§ **What is needed**
Can you rewrite the records below, from their start through the line with "click(959, 126)", so that "breadcrumb" becomes "navigation link" and nothing else changes?

§ **Record list**
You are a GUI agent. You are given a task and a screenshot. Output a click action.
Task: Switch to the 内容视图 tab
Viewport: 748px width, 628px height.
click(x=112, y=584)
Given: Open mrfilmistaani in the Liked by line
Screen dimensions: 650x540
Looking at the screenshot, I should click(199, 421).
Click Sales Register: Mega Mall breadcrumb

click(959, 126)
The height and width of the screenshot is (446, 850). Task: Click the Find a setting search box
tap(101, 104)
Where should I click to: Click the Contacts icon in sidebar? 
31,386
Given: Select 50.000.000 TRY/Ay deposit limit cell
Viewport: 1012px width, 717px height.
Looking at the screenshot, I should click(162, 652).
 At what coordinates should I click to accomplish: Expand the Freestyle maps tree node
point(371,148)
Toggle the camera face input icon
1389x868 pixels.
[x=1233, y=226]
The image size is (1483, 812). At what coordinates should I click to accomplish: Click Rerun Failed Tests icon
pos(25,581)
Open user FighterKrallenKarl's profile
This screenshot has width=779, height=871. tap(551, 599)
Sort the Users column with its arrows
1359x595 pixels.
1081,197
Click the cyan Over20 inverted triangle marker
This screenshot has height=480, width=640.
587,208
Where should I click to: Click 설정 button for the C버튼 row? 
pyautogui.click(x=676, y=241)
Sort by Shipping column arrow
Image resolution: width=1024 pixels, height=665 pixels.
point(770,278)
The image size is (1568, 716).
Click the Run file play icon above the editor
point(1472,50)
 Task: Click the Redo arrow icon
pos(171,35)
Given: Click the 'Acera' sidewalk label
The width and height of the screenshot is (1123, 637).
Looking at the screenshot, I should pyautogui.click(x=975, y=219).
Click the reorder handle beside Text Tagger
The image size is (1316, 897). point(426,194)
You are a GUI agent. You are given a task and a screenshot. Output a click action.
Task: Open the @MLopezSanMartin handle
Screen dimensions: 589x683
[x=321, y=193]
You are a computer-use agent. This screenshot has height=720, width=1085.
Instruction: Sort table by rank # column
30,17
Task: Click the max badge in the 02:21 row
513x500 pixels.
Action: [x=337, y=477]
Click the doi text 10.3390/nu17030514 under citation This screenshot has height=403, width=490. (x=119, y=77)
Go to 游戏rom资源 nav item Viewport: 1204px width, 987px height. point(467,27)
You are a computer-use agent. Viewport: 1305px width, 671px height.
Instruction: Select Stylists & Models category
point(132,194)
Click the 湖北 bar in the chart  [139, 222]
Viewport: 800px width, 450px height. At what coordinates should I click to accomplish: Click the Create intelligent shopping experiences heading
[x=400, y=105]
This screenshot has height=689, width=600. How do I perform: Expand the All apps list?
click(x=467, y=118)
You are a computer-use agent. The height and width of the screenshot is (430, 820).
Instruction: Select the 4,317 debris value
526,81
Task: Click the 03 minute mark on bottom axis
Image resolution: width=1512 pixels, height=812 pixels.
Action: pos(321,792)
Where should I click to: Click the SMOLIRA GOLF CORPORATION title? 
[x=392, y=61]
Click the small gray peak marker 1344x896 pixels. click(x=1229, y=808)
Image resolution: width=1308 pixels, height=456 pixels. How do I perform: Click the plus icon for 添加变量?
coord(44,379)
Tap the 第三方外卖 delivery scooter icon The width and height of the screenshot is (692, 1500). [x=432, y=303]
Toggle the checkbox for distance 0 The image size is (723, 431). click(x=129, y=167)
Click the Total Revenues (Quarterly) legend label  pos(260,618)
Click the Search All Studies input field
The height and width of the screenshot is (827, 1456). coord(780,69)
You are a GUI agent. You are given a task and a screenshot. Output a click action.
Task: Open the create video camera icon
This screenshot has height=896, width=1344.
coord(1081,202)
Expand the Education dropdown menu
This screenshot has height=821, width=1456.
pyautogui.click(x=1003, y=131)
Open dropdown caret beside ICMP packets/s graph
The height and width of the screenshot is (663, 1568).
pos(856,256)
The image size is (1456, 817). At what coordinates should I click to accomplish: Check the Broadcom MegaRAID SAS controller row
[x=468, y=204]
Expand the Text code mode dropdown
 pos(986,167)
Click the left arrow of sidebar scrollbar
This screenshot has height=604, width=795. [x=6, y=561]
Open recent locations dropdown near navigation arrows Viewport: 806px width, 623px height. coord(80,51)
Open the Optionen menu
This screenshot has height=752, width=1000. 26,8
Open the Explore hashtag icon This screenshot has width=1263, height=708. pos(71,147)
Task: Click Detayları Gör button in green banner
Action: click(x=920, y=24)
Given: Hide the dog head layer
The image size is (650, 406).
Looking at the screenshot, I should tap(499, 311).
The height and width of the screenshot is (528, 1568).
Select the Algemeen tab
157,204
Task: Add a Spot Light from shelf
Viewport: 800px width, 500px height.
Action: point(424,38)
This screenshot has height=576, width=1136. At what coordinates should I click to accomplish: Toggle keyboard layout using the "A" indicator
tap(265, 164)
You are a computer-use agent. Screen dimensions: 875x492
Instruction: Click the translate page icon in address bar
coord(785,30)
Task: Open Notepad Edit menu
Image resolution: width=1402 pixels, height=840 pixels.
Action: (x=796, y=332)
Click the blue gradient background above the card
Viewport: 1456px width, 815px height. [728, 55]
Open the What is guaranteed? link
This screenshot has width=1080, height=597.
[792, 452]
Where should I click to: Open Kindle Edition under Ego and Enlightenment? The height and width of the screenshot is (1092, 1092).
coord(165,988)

§ **Answer to the problem**
You are a GUI agent. You are given a task and a screenshot. Output a click action.
Task: Switch to the 内容视图 tab
Viewport: 748px width, 628px height.
click(x=112, y=584)
Given: Open mrfilmistaani in the Liked by line
Screen dimensions: 650x540
Looking at the screenshot, I should click(199, 421).
Click Sales Register: Mega Mall navigation link

click(959, 126)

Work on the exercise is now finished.